In May 1919, elections were held for the Syrian National Congress, which convened in Damascus. 80% of seats went to conservatives. However, the minority included dynamic Arab nationalist figures such as Jamil Mardam Bey, Shukri al-Kuwatli, Ahmad al-Qadri, Ibrahim Hanano, and Riyad as-Solh. The head was moderate nationalist Hashim al-Atassi.

In June 1919, the American King–Crane Commission arrived in Syria to inquire into local public opinion about the future of the country. The commission's remit extended from Aleppo to Beersheba. They visited 36 major cities, met with more than 2,000 delegations from more than 300 villages, and received more than 3,000 petitions. Their conclusions confirmed the opposition of Syrians to the mandate in their country as well as to the Balfour Declaration, and their demand for a unified Greater Syria encompassing Palestine.[10] The conclusions of the commission were rejected by France and ignored by Britain.[citation needed]

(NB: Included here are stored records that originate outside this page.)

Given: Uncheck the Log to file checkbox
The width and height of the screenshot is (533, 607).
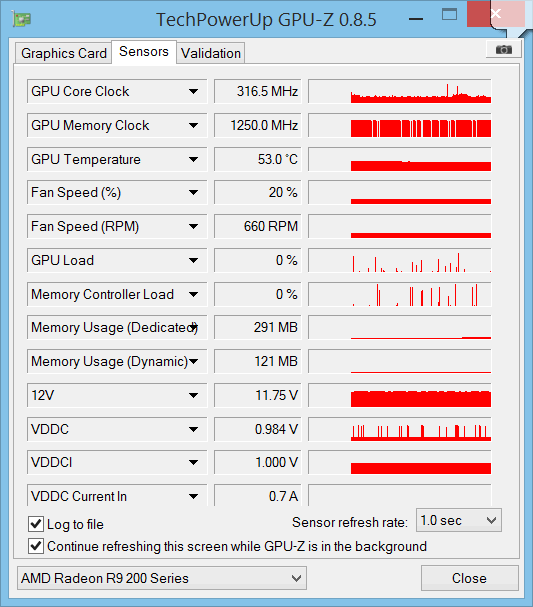Looking at the screenshot, I should pyautogui.click(x=36, y=524).
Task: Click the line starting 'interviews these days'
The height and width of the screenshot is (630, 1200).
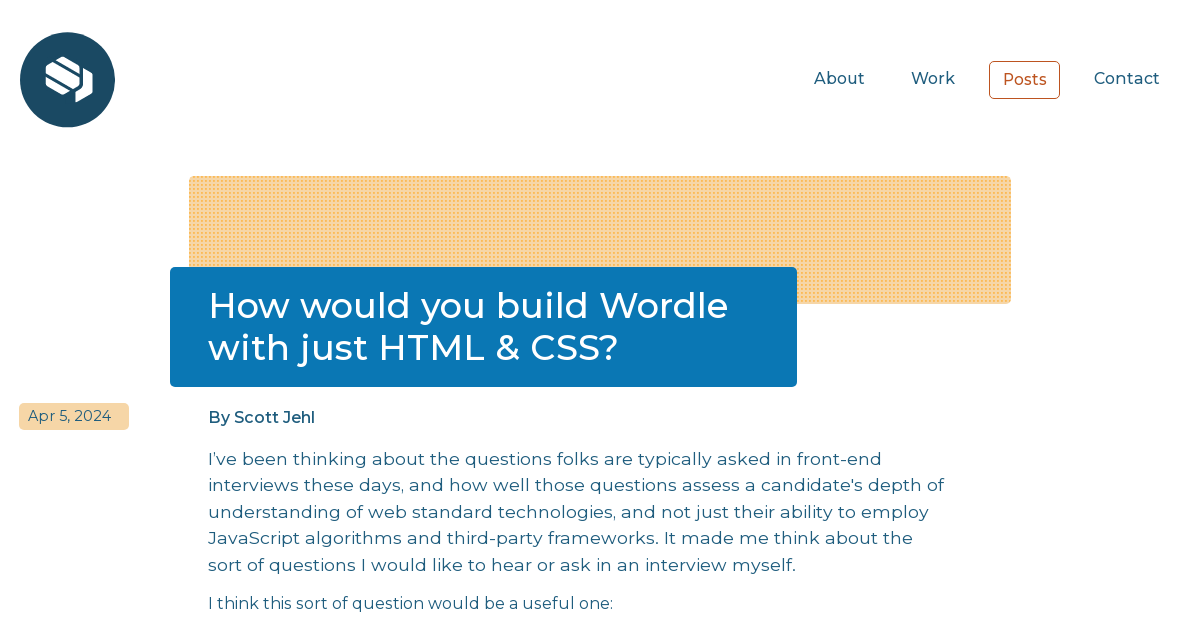Action: 576,485
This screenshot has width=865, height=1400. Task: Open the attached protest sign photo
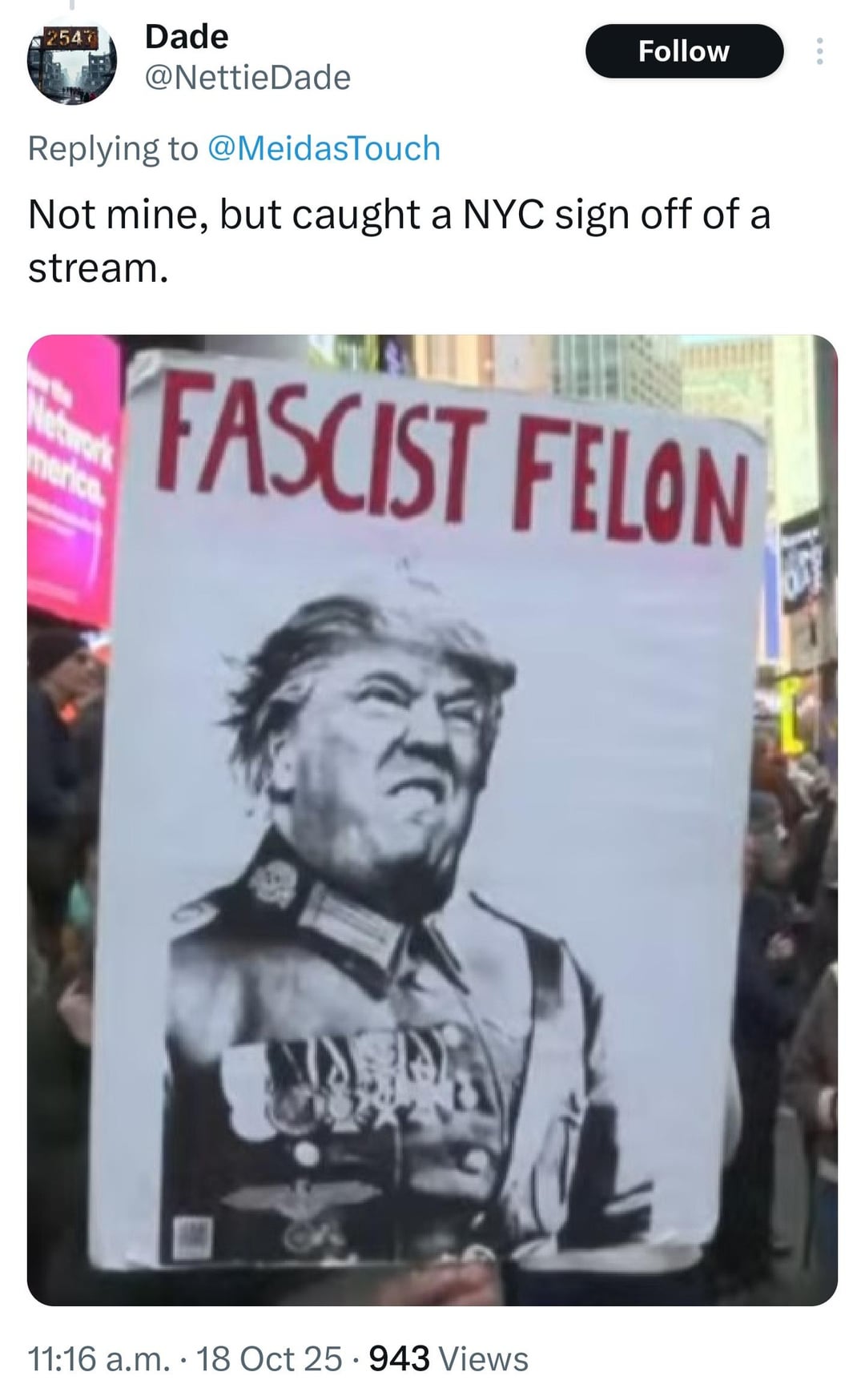coord(432,820)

Seal of the states under French mandate after WWI (among them Syria) around 1925. The text is 'DOUANE DES ÉTATS SOUS MANDAT FRANÇAIS' (Customs of the states under French mandate)

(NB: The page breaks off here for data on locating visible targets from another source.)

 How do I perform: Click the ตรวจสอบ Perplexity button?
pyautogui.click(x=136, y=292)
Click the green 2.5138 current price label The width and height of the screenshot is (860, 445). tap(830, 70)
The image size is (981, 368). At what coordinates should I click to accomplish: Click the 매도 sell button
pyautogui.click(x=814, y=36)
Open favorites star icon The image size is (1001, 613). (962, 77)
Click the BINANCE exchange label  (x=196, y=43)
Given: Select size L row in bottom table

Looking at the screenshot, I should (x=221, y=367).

Unrest erupted in Syria when Faisal accepted a compromise with French Prime Minister Clemenceau and Zionist leader Chaim Weizmann over the issue of Jewish immigration to Palestine.[11][clarification needed]Anti-Hashemite demonstrations broke out, and Muslim inhabitants in and around Mount Lebanon revolted in fear of being incorporated into a new, mainly Christian, state of Greater Lebanon. A part of France's claim to these territories in the Levant was that France was a protector of the minority Christian communities.[citation needed]

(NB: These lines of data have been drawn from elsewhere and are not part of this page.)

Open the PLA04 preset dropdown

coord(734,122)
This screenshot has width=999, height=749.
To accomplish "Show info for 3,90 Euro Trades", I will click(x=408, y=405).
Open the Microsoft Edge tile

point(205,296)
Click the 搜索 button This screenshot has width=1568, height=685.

In March 1920, the Congress in Damascus adopted a resolution rejecting the Faisal-Clemenceau accords. The congress declared the independence of Syria in her natural borders (including Southern Syria or Palestine), and proclaimed Faisal the king of all Arabs. Faisal invited Ali Rida al-Rikabi to form a government.[12] The congress also proclaimed political and economic union with neighboring Iraq and demanded its independence as well.

On 25 April, the supreme inter-Allied council, which was formulating the Treaty of Sèvres, granted France the mandate of Syria (including Lebanon), and granted Britain the Mandate of Palestine (including Jordan), and Iraq. Syrians reacted with violent demonstrations, and a new government headed by Hashim al-Atassi was formed on 7 May 1920.[13] The new government decided to organize general conscription and began forming an army.

General Henri Gourard inspecting French colonial troops before the Battle of Maysalun

These decisions provoked adverse reactions by France as well as by the Maronite patriarchate of Mount Lebanon, which denounced the decisions as a "coup d'état".[citation needed] In Beirut, the Christian press expressed its hostility to the decisions of Faisal's government. Lebanese nationalists used the crisis to convene a council of Christian figures in Baabda that proclaimed the independence of Lebanon on 22 March 1920.[14]

On 14 July 1920, General Gouraud issued an ultimatum to Faisal, giving him the choice between submission or abdication.[15] Realizing that the power balance was not in his favor, Faisal chose to cooperate. However, the young minister of war, Youssef al-Azmeh, refused to comply. In the resulting Franco-Syrian War, Syrian troops under al-Azmeh, composed of the little remaining troops of the Arab army and Bedouin horsemen and civilian volunteers met the better trained 12,000 strong French forces under General Mariano Goybet at the Battle of Maysaloun. The French won the battle in less than a day and Azmeh died on the battlefield along with many of the Syrian troops,[16] while the remaining troops possibly defected. General Goybet captured Damascus faced with little resistance on 24 July 1920, and the mandate was written in London two years later on 24 July 1922.[3]